Take the line that contains "This screenshot has" and every line below it to the end of the entries, and give them again exactly, leaving out any pictures.

Dataset entries: Begin

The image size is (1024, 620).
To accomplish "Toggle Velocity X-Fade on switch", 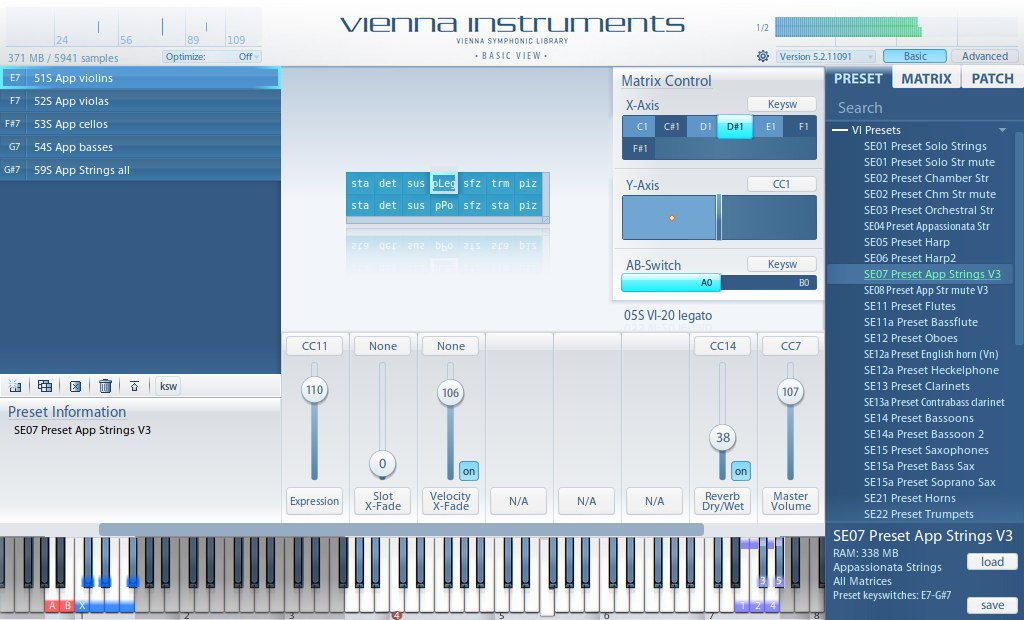I will click(x=468, y=470).
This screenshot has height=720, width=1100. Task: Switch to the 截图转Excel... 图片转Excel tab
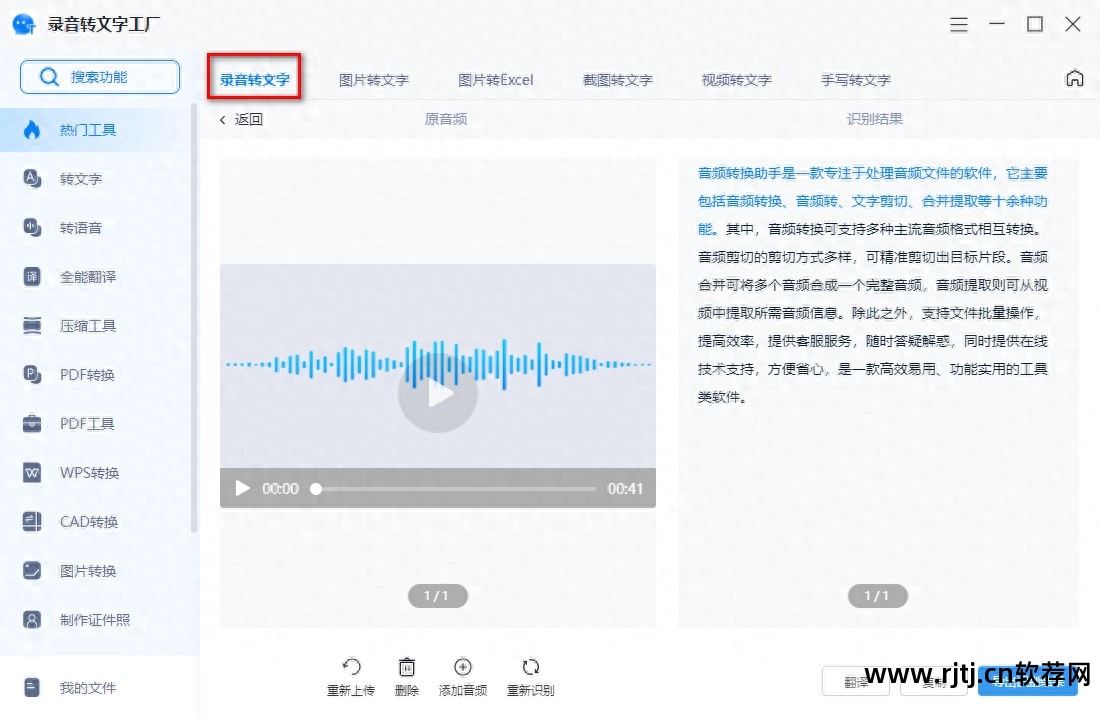(495, 80)
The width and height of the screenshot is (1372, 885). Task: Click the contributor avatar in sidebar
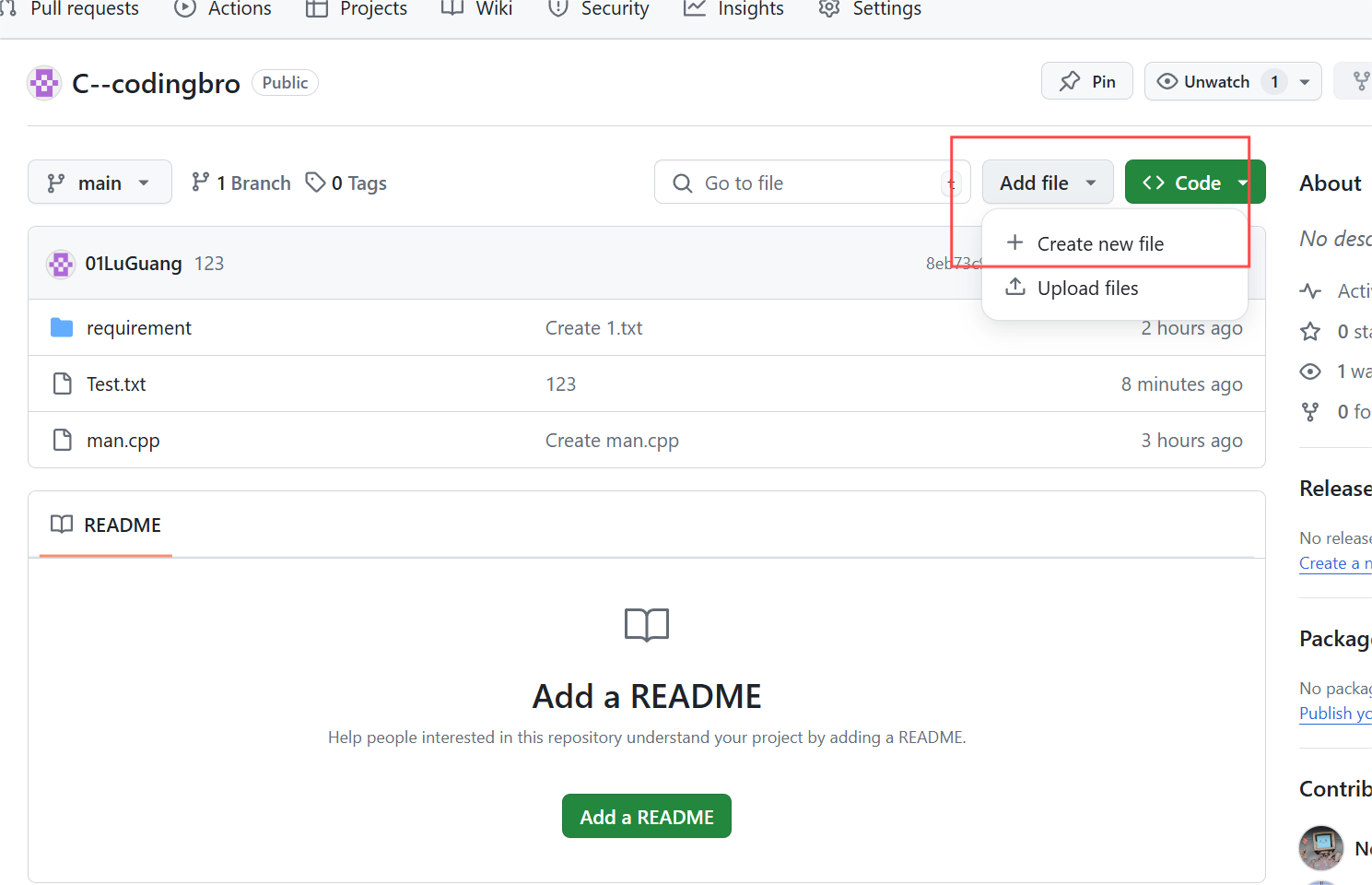click(1320, 848)
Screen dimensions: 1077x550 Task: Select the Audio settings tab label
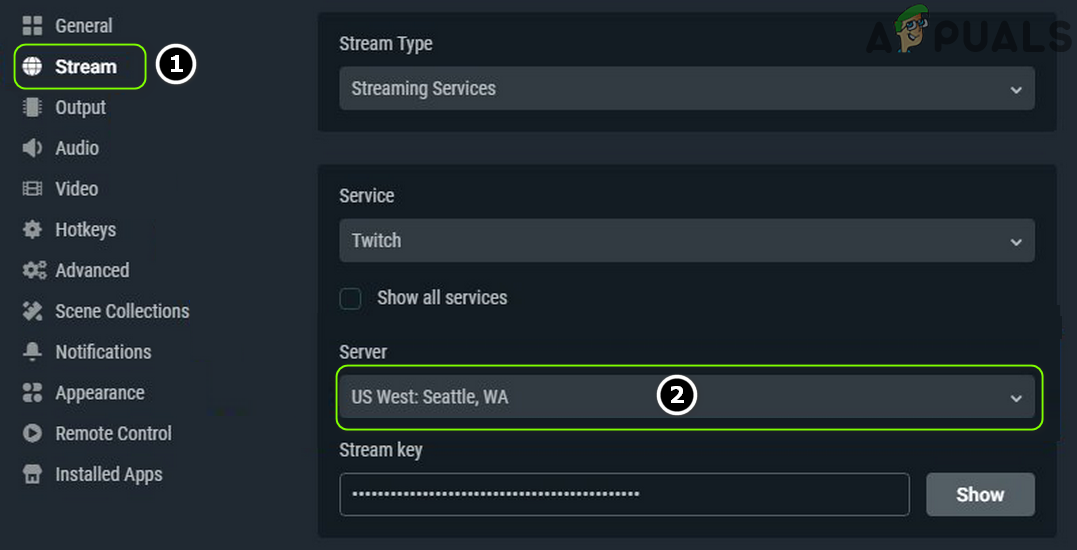coord(77,148)
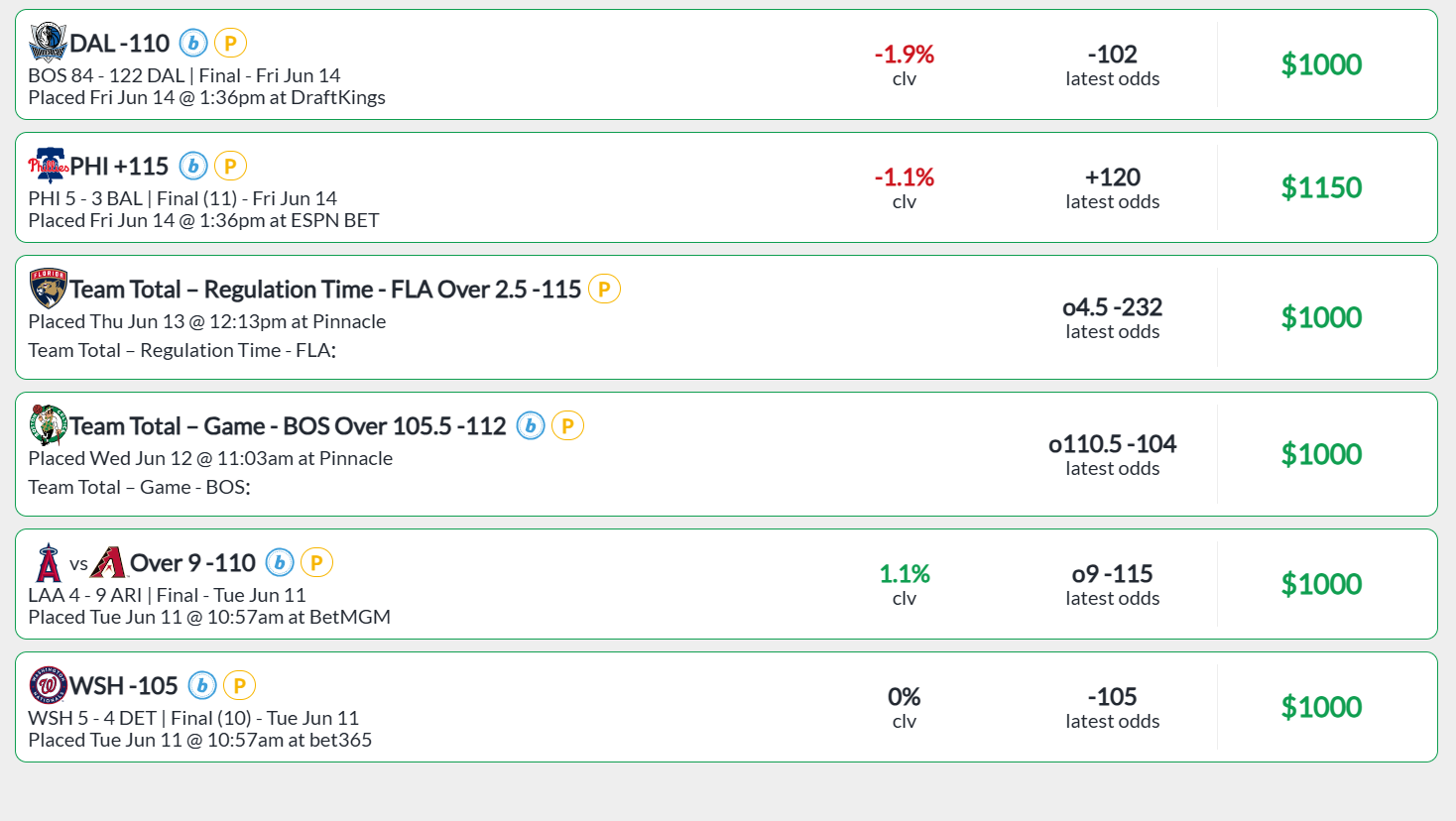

Dataset entries: End

--- Reply to the task ---
This screenshot has height=720, width=1100. Task: Switch to the 截图转Excel... 图片转Excel tab
(495, 80)
The width and height of the screenshot is (1372, 885). Task: Click the contributor avatar in sidebar
click(1320, 848)
Screen dimensions: 1077x550 Task: Select the Audio settings tab label
coord(77,148)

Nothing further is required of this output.